Like many Hoyas, Phillip, whose name is changed for privacy, was an overachiever: He was a frequent presence on the Dean’s List and a Capitol Hill intern.
While he projected the image of success to everyone around him, he was battling thoughts that he did not deserve to be here, or even to live. Phillip did what most would — he went to Counseling and Psychiatric Services. There, the therapist asked Phillip to list past instances of self-harm and suicide ideation. Afterward, he asked whether Phillip currently actively had suicidal thoughts. When Phillip responded that he did not, the therapist concluded that he was doing manageably and gave him a list of external providers.
When Phillip returned to his dorm and summoned the courage to call the therapists on the list, he learned that the average cost per session would be between $150 and $300. His insurance company would cover 80% of this cost — but only if he paid $280 out-of-pocket first.

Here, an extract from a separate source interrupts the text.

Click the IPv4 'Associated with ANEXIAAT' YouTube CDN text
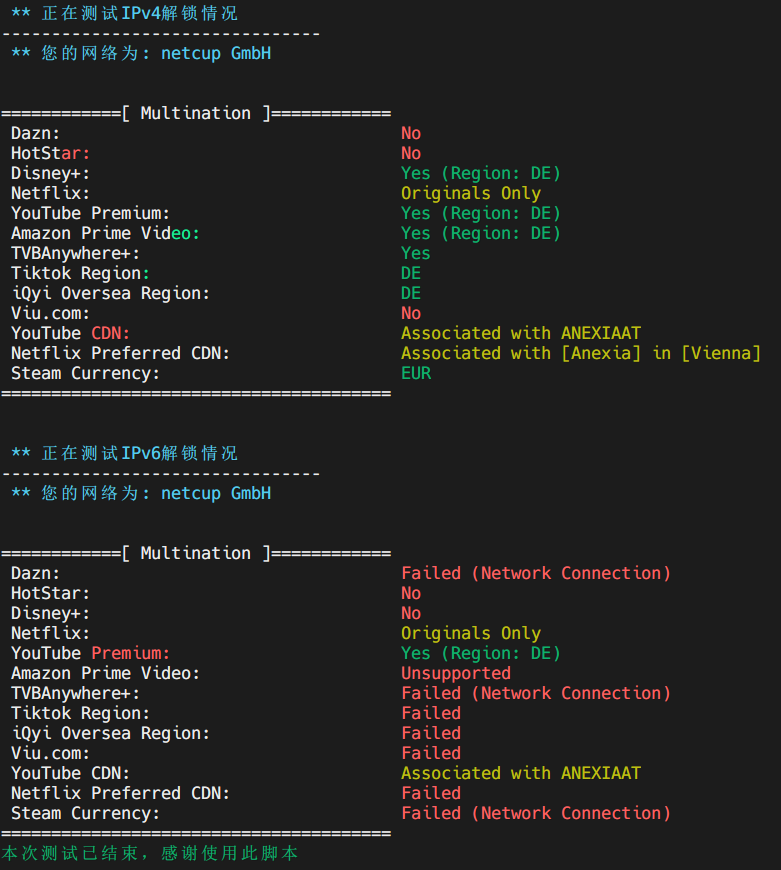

Phillip knew he could never afford these rates. He turned to low-cost and free centers, only to discover the wait for his first appointment was at least nine months long. Yet the thoughts telling him to die would not wait politely for nine months.
With no money and a family that seemed far more concerned about academic achievement and career success than the abstract concept of mental wellness, Phillip had nowhere else to turn.
Thoughts that had begun as quiet whispers became a whirling hurricane impossible to ignore: “You are worthless. You are pointless. You are useless. You should die.”
In an aching tone, Phillip recounts hurrying to rinse blood off his arm and stash his knife beneath the sink, hoping desperately that his roommate wouldn’t catch him in the act. He did not want to know what they would think. He thought they might hate him, pity him or find him terrifying.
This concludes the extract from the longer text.